いつの間にか処分されていた

私はぬいぐるみが大好きな子どもだった。

ベッドの枕の周りをぬいぐるみで埋め尽くし、持っているぬいぐるみを全部並べたら自分の寝床がほんのわずかな隙間になるくらい持っていた。
そしてそれを並べては寂しい夜を安心して眠っていた。

あまり活発ではなかった私はぬいぐるみ遊びが好きだった。
ぬいぐるみ相手におままごとをするのが日課だった。
このまま私は一生こうやって遊んでいるのかもしれない…と子どもながらに心配になるほどぬいぐるみと模倣して遊ぶのが好きだった。
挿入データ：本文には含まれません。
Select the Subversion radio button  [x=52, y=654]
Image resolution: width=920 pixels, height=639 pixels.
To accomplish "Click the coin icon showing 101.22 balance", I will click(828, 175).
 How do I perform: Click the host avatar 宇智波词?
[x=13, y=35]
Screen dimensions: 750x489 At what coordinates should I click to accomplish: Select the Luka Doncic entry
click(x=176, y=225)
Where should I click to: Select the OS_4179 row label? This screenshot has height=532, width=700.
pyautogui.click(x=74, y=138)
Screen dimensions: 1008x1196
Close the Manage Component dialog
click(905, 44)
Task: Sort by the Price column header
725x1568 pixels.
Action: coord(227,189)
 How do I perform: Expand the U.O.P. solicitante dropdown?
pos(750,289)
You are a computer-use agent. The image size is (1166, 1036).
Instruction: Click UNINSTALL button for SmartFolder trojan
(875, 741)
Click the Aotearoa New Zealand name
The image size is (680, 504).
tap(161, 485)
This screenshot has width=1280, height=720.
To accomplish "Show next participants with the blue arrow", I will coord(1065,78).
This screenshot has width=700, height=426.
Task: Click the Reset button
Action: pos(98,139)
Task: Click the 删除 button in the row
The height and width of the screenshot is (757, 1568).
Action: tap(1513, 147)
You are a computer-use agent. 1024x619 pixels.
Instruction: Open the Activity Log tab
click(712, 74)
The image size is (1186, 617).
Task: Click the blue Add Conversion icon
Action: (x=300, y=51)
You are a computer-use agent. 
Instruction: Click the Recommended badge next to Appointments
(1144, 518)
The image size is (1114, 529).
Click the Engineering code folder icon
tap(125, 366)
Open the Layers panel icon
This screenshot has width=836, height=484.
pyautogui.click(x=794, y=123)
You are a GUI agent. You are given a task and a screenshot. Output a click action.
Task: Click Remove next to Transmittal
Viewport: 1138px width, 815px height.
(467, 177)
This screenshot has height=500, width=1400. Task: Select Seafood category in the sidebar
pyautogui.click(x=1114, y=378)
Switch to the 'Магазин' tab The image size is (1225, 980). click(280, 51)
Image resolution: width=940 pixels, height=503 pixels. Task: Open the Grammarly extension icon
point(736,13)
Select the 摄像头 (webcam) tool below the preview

そんな心配もなんのその、スクスクと大きくなった私は中学に上がる頃にはぬいぐるみと遊ぶことは無くなっていた。本当に良かった。
それでも棚の上にはベッドに並べこそしなくなった大量のぬいぐるみが飾られていた。
小さい頃から一緒に遊んだ友だちとも言えるそれたちは成長した私を優しく見守るかのようにそこにじっと佇んでいたのだ。

成人し、社会人になり、家を出るまでは確かにそばにいたぬいぐるみたち。
何をするわけでもなく、ただただ棚に飾られていたいくつものぬいぐるみたちは、私が家を出て、しばらく経つと少しずついなくなっていた。
大きなビニール袋に詰められてクローゼットに仕舞われて、私はそうなっていたのを知っていたが、そのままにしていた。
そしたら気づいたら1体もいなくなっていた。

小さい頃からずっと一緒に遊んでいたぬいぐるみたち。
クリスマスの日、目覚めると枕元に置いてあったウサギのぬいぐるみや、おばあちゃんにもらって、ネズミと思ったら鹿だったぬいぐるみ、思い出は振り返れば似たり寄ったりのものかもしれない。
それでも間違いなく長い時間一緒に過ごして、遊んでくれたぬいぐるみたち。

とても悲しい気持ちになった。
あぁ、処分されちゃったんだ。と。
それでも母は聞いたはずだ。
必要なものは取っておきなさいと。
取らなかった私のせいだ。

だって選べないから。
たくさん一緒に遊んだぬいぐるみたちを数体選んでそばに置いとくなんて私にはできないから。
そして私は大人になったから。

それでも知らない間に処分してくれて良かったと思う。
私は絶対にできなかった。

大好きだったぬいぐるみ。
寂しい夜をそばでいてくれたぬいぐるみ。
一人遊びの相手をしてくれたぬいぐるみ。

彼らがいたから今の私がある。
そして彼らが今ここにいないから私はこの文章を書いている。
皮肉なもんだ。

今ではすっかり、ぬいぐるみはどうせ埃まみれになるからと買っていない。
なによりも、自分では処分できないから。